La perte de majorité à l’Assemblée nationale met l’ANC dans une situation inédite. Si, dans le passé, l’ANC a dirigé le pays en coalition avec d’autres forces politiques, ce n’était pas faute de majorité parlementaire. C’était plutôt des arrangements politiques dans le cadre du processus de sortie de la période l’apartheid. Dans la configuration de 2024, l’ANC n’est plus en situation d’hégémonie. Certes, il reste le principal parti, mais il a besoin de forces d’appoints pour diriger de manière stable. Le DA et Economic Freedom Fighters (EFF) de Julius Sello Malema se sont déclarés prêts à gouverner avec l’ANC. MK exige la mise à l’écart du président Cyril Ramaphosa comme préalable. Selon plusieurs sources, le DA est l’option préférée de Ramaphosa. Les milieux d’affaires poussent également dans ce sens. L’EFF, qui est arrivé en quatrième position avec 1 529 961 voix (9,52 %), bénéficie de la faveur de nombreux cadres de l’ANC, dont le vice-président Paul Shipokosa Mashatile.

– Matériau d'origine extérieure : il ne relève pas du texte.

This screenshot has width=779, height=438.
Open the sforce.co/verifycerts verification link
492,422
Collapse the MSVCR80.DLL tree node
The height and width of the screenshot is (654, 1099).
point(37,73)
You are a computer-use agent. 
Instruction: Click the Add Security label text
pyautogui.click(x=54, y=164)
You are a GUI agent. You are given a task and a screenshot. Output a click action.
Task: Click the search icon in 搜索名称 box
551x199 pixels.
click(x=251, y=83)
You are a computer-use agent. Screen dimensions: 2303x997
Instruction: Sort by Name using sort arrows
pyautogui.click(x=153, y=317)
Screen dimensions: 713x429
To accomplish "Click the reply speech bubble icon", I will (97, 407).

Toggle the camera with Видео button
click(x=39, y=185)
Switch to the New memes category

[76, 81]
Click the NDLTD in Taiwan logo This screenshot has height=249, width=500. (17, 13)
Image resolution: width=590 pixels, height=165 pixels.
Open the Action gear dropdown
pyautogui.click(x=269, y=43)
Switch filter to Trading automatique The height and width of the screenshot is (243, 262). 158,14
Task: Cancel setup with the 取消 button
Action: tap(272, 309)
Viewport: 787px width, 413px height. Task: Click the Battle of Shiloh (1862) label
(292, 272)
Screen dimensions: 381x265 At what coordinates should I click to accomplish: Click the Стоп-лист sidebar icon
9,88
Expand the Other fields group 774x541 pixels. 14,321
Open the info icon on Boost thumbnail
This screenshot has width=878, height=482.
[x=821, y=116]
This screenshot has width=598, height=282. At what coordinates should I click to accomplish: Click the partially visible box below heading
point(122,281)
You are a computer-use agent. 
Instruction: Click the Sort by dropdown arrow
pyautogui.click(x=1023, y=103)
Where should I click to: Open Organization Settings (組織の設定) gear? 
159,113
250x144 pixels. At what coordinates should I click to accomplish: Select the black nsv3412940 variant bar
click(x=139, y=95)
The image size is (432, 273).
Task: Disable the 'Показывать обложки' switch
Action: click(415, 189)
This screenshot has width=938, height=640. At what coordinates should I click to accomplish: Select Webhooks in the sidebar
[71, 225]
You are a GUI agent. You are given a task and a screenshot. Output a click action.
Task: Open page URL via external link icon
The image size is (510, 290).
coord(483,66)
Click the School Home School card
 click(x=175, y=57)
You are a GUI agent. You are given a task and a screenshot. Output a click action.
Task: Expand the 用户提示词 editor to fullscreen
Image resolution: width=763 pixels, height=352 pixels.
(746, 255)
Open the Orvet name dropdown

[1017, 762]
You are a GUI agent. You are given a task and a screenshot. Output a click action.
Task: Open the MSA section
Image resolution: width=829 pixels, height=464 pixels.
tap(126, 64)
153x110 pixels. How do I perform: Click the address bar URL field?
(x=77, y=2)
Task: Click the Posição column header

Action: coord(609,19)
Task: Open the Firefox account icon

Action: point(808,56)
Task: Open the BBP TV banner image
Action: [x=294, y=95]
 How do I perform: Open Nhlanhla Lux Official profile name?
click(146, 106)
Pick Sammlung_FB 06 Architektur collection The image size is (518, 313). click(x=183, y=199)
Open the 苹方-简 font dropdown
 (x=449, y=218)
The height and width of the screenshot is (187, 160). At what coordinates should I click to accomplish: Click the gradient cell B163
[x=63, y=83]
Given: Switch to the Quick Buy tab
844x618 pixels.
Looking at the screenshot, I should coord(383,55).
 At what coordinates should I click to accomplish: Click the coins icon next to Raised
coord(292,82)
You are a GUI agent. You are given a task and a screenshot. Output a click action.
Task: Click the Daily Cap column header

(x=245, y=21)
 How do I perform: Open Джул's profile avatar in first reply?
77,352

Dans les prochaines semaines, ces débats seront tranchés. Mais dans tous les cas, il s’agira d’un choix fort : assumer le statu quo et l’option néolibérale ou prendre un virage plus social comme les mesures prises dans les dernières semaines de la campagne électorale le laissent entrevoir. Cyril Ramaphosa a promulgué, le 15 mai 2024, la loi instaurant une couverture santé universelle (NHI). Cette loi crée un fonds qui permettra de garantir l’accès aux soins de santé de tous.

Félix Atchadé

Collectif Afrique PCF

Article publié dans CommunisteS, n°999, 5 juin 2024.